Verhalten im Prüfverfahren
Bei Erhalt eines Prüfungsbescheids sollte die Richtigkeit der im Anschreiben zugrunde liegenden Daten z.B. zur Fachgruppe und die Möglichkeit einer Verjährung geprüft werden. Bei Unregelmäßigkeiten kann ein Antrag auf Fristverlängerung gestellt werden.

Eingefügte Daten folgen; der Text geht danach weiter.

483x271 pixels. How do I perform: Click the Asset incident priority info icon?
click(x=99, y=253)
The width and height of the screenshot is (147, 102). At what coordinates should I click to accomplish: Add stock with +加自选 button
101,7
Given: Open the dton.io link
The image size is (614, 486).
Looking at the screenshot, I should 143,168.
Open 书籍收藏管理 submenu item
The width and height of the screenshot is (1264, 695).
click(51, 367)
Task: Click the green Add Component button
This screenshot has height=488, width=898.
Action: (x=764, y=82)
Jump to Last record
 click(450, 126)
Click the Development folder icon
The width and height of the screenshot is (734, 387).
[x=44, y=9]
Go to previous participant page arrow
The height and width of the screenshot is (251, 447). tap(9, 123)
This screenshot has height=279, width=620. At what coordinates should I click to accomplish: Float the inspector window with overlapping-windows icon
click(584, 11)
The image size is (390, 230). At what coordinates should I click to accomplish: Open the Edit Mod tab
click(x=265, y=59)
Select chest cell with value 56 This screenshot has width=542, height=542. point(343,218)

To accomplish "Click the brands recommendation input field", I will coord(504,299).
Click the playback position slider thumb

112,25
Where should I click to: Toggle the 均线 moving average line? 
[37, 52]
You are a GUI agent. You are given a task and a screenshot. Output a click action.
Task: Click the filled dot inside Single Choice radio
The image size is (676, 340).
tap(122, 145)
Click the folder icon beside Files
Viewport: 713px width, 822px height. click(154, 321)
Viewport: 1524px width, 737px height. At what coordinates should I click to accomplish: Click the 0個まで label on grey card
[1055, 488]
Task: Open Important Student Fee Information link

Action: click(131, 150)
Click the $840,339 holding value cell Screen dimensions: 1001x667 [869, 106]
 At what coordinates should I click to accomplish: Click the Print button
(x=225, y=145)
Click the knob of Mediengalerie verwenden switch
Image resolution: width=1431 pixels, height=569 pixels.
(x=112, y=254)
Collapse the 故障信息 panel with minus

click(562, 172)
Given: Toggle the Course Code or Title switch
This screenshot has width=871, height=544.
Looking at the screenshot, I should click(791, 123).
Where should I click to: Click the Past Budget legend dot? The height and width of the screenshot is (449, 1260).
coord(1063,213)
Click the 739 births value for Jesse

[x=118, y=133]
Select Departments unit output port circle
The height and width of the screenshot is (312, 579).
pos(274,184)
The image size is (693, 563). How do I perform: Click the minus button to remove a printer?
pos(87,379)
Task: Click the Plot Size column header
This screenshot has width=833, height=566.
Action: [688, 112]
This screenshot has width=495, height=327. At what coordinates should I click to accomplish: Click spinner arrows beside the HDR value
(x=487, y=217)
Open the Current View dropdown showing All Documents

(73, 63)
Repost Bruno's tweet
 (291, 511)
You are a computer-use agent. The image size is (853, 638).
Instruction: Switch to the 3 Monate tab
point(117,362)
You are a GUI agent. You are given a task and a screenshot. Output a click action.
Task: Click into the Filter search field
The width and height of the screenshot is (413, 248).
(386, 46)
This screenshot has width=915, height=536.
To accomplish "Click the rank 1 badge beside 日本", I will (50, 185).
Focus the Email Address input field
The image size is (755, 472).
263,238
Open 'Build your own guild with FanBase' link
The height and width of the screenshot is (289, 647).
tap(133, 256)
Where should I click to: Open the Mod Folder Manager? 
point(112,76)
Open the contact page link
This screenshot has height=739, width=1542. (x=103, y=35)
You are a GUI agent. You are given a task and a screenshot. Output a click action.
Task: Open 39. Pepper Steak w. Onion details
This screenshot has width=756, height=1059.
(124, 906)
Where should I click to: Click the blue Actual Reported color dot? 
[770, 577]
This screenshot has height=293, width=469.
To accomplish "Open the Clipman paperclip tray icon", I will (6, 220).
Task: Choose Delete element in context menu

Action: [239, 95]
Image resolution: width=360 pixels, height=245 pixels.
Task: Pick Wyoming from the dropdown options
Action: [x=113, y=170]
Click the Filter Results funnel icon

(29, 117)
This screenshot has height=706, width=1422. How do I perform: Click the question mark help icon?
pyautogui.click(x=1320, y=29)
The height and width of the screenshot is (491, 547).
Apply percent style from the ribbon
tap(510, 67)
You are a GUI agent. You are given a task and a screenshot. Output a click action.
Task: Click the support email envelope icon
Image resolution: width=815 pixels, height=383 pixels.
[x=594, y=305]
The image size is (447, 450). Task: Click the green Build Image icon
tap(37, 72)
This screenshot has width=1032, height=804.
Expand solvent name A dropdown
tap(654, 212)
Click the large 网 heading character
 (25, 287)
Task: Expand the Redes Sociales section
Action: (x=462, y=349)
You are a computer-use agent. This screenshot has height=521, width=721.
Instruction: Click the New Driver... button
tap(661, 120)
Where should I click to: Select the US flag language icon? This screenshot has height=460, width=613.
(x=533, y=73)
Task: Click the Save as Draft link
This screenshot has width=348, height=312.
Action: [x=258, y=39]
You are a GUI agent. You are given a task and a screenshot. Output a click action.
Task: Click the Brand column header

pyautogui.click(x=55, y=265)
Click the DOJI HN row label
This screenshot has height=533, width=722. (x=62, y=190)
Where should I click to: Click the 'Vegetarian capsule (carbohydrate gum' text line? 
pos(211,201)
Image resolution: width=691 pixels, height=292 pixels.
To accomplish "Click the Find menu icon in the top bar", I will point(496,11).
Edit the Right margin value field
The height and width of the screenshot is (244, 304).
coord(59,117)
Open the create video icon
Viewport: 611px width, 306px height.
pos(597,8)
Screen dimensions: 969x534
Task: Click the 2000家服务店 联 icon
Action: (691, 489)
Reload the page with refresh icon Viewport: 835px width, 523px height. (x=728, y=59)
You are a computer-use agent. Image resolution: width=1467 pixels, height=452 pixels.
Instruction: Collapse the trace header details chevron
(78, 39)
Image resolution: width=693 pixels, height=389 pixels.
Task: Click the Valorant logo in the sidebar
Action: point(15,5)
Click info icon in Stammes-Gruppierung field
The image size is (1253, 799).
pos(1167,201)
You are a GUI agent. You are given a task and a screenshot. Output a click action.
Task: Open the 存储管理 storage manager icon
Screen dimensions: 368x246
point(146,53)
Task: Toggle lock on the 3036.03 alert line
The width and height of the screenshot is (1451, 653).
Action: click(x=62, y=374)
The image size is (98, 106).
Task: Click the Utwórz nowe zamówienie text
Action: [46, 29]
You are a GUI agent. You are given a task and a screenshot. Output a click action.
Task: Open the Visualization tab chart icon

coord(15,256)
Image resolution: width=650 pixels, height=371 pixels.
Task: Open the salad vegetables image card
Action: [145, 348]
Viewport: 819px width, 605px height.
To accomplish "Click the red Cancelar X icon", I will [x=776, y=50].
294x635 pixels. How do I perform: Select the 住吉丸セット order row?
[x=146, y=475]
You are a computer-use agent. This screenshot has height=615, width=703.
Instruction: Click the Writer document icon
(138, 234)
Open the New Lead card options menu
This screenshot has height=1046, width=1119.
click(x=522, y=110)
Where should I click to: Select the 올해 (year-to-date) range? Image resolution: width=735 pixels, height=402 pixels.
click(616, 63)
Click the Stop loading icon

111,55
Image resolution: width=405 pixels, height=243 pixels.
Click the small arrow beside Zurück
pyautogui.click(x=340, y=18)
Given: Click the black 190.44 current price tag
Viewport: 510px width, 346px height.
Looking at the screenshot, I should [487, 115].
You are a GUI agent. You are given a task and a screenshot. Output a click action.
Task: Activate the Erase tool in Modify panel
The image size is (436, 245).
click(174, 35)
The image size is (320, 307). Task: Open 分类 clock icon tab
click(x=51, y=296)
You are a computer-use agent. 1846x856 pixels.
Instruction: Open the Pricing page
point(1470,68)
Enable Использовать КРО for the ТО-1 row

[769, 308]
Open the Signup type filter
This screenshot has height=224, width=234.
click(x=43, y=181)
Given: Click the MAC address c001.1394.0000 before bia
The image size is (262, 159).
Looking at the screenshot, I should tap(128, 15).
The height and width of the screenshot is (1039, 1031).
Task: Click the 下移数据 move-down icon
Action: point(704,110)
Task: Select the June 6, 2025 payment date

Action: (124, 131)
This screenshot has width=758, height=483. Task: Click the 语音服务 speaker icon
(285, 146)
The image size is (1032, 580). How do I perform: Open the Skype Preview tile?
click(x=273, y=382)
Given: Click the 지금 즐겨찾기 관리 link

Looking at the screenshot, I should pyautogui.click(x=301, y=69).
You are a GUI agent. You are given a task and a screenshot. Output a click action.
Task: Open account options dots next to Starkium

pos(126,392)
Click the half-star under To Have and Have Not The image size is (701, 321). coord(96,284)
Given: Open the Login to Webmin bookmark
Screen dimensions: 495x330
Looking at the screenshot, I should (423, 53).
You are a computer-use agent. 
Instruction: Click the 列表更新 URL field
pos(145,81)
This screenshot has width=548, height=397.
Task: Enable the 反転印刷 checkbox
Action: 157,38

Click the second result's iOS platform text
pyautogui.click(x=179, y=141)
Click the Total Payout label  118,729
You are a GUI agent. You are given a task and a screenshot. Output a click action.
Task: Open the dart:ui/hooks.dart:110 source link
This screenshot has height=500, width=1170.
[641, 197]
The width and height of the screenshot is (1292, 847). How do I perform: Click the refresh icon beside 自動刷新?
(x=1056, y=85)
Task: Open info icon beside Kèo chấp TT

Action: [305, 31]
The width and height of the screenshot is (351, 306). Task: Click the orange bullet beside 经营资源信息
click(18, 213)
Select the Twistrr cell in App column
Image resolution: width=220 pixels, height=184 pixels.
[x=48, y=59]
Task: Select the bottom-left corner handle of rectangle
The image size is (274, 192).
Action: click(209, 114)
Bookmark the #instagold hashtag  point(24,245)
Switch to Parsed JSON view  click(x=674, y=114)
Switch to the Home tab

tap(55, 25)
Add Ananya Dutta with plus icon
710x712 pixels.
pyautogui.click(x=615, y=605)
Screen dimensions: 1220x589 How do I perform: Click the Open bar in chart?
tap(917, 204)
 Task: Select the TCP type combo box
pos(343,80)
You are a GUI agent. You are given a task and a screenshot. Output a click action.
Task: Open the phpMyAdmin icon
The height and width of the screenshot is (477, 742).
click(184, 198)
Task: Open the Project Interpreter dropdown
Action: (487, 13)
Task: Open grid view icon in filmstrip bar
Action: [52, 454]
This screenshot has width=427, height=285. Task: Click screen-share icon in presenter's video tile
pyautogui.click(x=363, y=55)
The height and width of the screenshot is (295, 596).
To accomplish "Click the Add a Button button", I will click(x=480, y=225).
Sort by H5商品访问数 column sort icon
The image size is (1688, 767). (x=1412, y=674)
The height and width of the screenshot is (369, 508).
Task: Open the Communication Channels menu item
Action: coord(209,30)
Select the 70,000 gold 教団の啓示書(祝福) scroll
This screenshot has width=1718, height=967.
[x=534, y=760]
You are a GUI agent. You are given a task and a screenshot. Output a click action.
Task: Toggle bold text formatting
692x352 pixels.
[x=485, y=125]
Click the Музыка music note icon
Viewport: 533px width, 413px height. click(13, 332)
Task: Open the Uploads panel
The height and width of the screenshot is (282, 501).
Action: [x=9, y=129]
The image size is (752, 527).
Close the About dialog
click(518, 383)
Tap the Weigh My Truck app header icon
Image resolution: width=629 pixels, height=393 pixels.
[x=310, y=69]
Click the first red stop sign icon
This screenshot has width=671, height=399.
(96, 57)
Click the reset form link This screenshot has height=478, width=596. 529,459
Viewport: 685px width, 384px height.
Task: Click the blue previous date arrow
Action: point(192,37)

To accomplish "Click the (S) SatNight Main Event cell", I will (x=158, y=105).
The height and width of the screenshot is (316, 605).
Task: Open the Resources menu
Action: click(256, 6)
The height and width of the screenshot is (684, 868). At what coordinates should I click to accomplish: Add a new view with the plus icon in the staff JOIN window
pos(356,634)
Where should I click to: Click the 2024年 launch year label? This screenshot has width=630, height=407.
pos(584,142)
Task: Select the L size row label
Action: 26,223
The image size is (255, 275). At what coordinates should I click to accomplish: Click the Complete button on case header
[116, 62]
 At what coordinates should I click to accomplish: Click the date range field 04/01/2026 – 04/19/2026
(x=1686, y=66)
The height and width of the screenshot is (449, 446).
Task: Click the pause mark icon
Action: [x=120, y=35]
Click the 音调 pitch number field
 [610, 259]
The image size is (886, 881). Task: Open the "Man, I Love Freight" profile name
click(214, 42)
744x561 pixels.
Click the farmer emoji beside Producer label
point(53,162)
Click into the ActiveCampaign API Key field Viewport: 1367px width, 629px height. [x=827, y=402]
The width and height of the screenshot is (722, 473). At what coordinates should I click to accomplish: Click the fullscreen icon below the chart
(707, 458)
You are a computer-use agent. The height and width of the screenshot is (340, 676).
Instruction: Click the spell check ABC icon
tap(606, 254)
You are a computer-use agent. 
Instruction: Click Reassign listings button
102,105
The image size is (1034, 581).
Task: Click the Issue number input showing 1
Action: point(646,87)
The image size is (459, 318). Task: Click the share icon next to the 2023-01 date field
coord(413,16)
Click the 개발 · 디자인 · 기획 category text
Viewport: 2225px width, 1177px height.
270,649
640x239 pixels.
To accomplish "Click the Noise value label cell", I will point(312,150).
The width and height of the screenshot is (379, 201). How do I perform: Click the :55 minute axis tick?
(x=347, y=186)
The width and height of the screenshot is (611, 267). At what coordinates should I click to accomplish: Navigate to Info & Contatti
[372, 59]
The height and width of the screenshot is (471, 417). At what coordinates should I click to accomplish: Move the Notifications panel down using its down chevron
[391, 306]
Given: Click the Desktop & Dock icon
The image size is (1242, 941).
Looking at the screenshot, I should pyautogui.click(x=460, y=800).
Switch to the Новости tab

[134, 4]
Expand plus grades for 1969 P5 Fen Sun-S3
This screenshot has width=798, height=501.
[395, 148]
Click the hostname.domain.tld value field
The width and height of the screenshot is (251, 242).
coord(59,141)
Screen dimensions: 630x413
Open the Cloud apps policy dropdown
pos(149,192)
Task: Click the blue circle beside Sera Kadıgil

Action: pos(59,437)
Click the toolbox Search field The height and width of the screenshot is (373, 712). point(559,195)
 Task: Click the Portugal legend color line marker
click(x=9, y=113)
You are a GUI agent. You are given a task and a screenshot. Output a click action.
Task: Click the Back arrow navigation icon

In jedem Fall sollte innerhalb von vier Wochen nach Erhalt des Prüfbescheids ein schriftlicher Widerspruch bei der Prüfstelle der KV eingelegt werden. Es bedarf im ersten Schritt keiner Begründung des Widerspruchs, diese kann nachgereicht werden. Für die Anhörung vor dem Beschwerdeausschuss sollte ein Rechtsanwalt mit Erfahrung im Vertragsarztrecht einbezogen werden. Zusätzlich kann Unterstützung durch die KV (Versorgungsmanagement) eingeholt werden.
Relevante Gründe für einen Widerspruch sind u.a.:
- nicht berücksichtigte Praxisbesonderheiten: Textbeispiel „Gegen den Beschluss des Prüfungsausschusses vom ... wird insoweit Widerspruch eingelegt, als folgende Praxisbesonderheiten nicht oder nicht in vollem Umfang berücksichtigt wurden: (Aufzählung der konkret geltend gemachten Besonderheiten)“
- mangelnde Datenqualität: verhindert die Überprüfbarkeit der Verordnungen (fehlender Versicherungsnummern, PZN, Medikamentenbezeichnung)
Stellungnahme zum Prüfungsbescheid
Die Stellungnahme hat schriftlich zu erfolgen. Eine persönliche Anhörung sieht das Prüfverfahren nicht vor. Es kann Zeit für die Stellungnahme und rechtliche Absicherung gewonnen werden, wenn eine Fristverlängerung von üblicherweise vier Wochen beantragt wird. In der Stellungnahme sollten in Bezug auf Verbandmittelverordnungen die unter dem Punkt Regressvorsorge und Praxisbesonderheiten beschriebenen Aspekte berücksichtigen.
Beschwerdeausschuss
Führt der schriftliche Widerspruch zur Prüfung durch den Beschwerdeausschuss kommt es zu einer persönlichen Anhörung zur Klärung und detaillierten Darlegung widerspruchsrelevanter Behandlungsverläufe bzw. anderweitige Gründe des Widerspruchs. Der Beschwerdeausschuss führt wirtschaftliche Gesamtbetrachtung durch, die nicht nur nach der im Widerspruch aufgeführte Begründungen erfolgt.
Entscheidungsmöglichkeiten des Beschwerdeausschusses:
- Widerspruch wird stattgegeben
- Bestätigung des Prüfungsbescheids
- Minderung des Regresses um Praxisbesonderheiten
- Erhöhung des Regresses nach Wirtschaftlichkeitsprüfung
Der Bescheid des Beschwerdeausschusses hat spätestens 5 Monate nach Sitzung zu erfolgen. Eine weitere Klage gegen den positiven Prüfbescheid des Bewertungsausschusses kann vor dem Landessozialgericht binnen Monatsfrist erfolgen. Diese Klage hat keine aufschiebende Wirkung für den Zahlungszwang des Prüfbescheids.